É também curioso perceber que as várias convenções do gênero, que seriam tratadas com humor negro e metalinguagem em PÂNICO, aparecem com vigor neste trabalho de Craven, que também conta com a presença de Michael Barryman, o vilão icônico de QUADRILHA DE SÁDICOS, com seu rosto expressivo e estranho.
Usando recursos dos tradicionais whodunits para pontuar a narrativa e uma câmera subjetiva do ponto de vista do assassino, BÊNÇÃO MORTAL reserva ainda algumas boas surpresas em seu final. É um pequeno belo filme que ajuda a atestar a maestria de seu autor.
quarta-feira, setembro 02, 2015
CORRENTE DO MAL (It Follows)
Eis o filme que livra a maldição dos filmes fracos de horror em nosso circuito. Não só isso: CORRENTE DO MAL (2014) é um dos mais inteligentes filmes do gênero a aportar por aqui há um bom tempo. Ao mesmo tempo em que é aberto a variadas interpretações, trata-se de uma obra que se basta mesmo analisando-se "apenas" sua capacidade de envolver e de causar suspense com a expectativa constante de que algo de ruim está prestes a aparecer num giro de 360 graus.
CORRENTE DO MAL nos apresenta ao drama de Jay (Maika Monroe), uma jovem feliz que passa a ser atormentada depois que faz sexo com um rapaz que lhe passa, através da relação sexual, uma espécie de maldição. A partir de então, ela passará a ver a morte iminente na figura de pessoas das mais variadas formas, prontas para lhe pegar. Uma vez que ela morra, a morte voltará a dar prioridade ao seu hospedeiro anterior. O que ela faz é correr feito uma desesperada.
A sorte dela é encontrar um grupo de bons amigos que acreditam nesse absurdo e a ajudam a combater ou ao menos conter esse mal. O que não significa que ela tenha finalmente encontrado a paz. Ao contrário, já que boa parte da metragem do filme contém aparições dessas figuras fantasmagóricas, muitas delas realmente assustadoras, e a fuga desesperada de Jay de algo que só ela vê.

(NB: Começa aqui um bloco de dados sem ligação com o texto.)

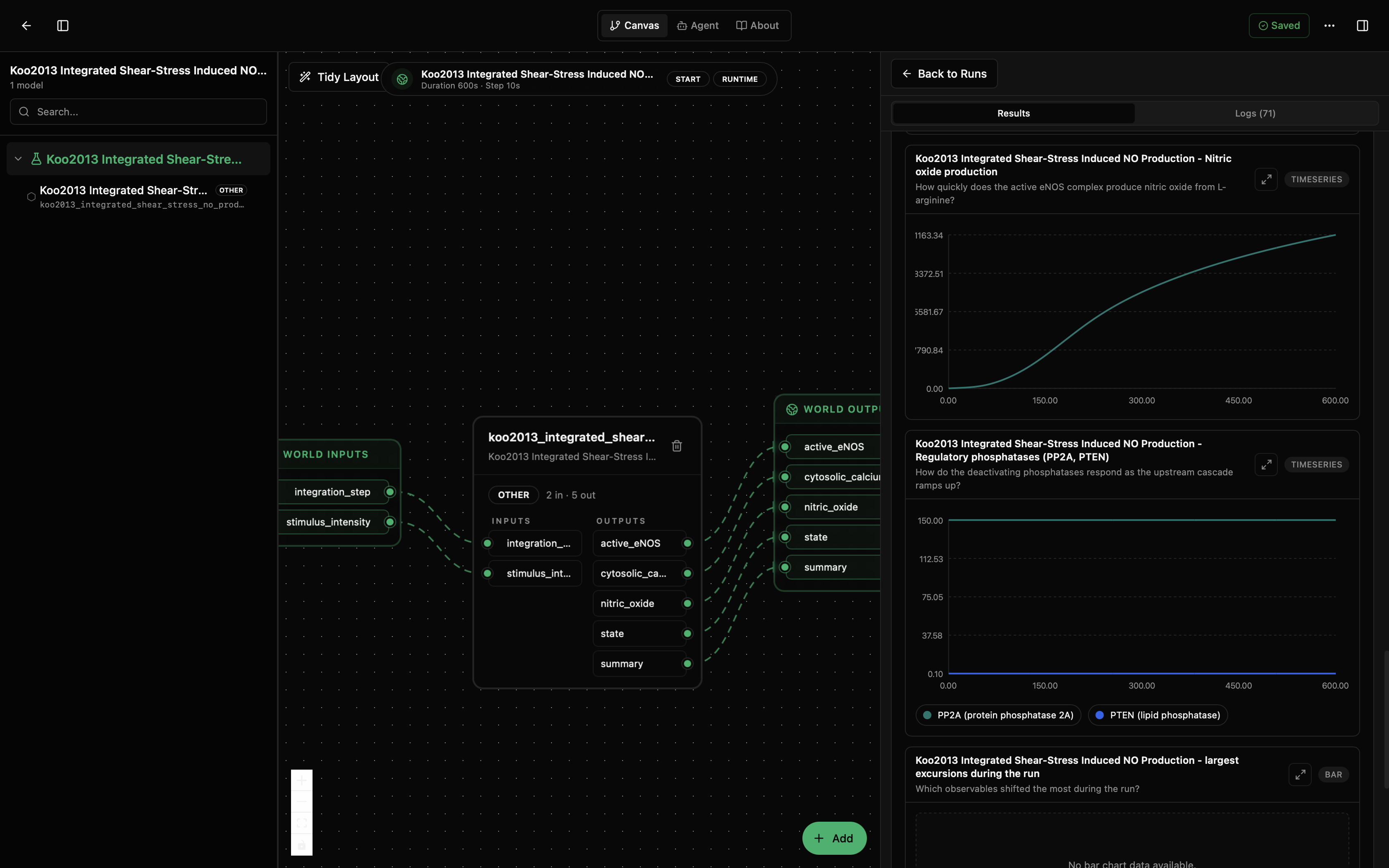Expand the Regulatory phosphatases chart fullscreen
The width and height of the screenshot is (1389, 868).
(x=1265, y=465)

Curiosamente, o tom mais sério do filme dá espaço a alguns momentos de alívio cômico, como o uso de um efeito especial bem antigo, na cena da praia, ou na famosa cena da piscina. Essa tentativa de também encontrar graça em meio à desgraça pode ser uma maneira de o filme entrar em sintonia com as produções de horror e ficção científica que são vistas na televisão em preto e branco da sala de estar da casa onde moram – o filme se passa, provavelmente, nos anos 1960, pela ambientação e pela exibição nos cinemas de CHARADA, de Stanley Donen.
Essa ambientação, inclusive, é um dos destaques visuais do filme de David Robert Mitchell, que destaca a época nos carros, nas decorações, na lingerie, num modo de pensar mais ingênuo. Ao mesmo tempo, a questão de um mal que surge a partir de uma relação sexual pode ser visto como algo retrógrado, como também como uma forma de homenagear tantos outros filmes de horror que têm esse posicionamento mais conservador em condenar aqueles que praticam sexo com a liberdade que eles ou elas merecem. Principalmente levando em consideração que o mundo mostrado no filme é um mundo movido a um grande tédio.

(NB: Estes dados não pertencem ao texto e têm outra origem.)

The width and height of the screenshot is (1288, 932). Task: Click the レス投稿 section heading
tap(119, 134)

Pensar em CORRENTE DO MAL apenas ligando ao sexo talvez seja um tanto limitador. Mas, ainda que eu não tenha conseguindo encontrar outras interpretações para o filme, embora saiba que existam, a questão do sexo não deve ser deixada de lado, até porque o ato sexual não é mostrado como algo prazeroso ao longo do filme. Para sobreviver, por exemplo, Jay precisa fazer sexo por obrigação, enfrentando questões morais sobre passar ou não adiante aquele mal para pessoas inocentes. E nesse sentido a sequência final é uma das mais belas, terríveis e melancólicas, e ao mesmo tempo cruelmente libertadoras, do cinema jovem recente.
Quem puder ver CORRENTE DO MAL no cinema, não perca essa oportunidade de ouro. A imagem belíssima e o brilhante trabalho de som ajudam bastante a criar um clima maior de imersão e de prazer em estar vendo algo realmente especial.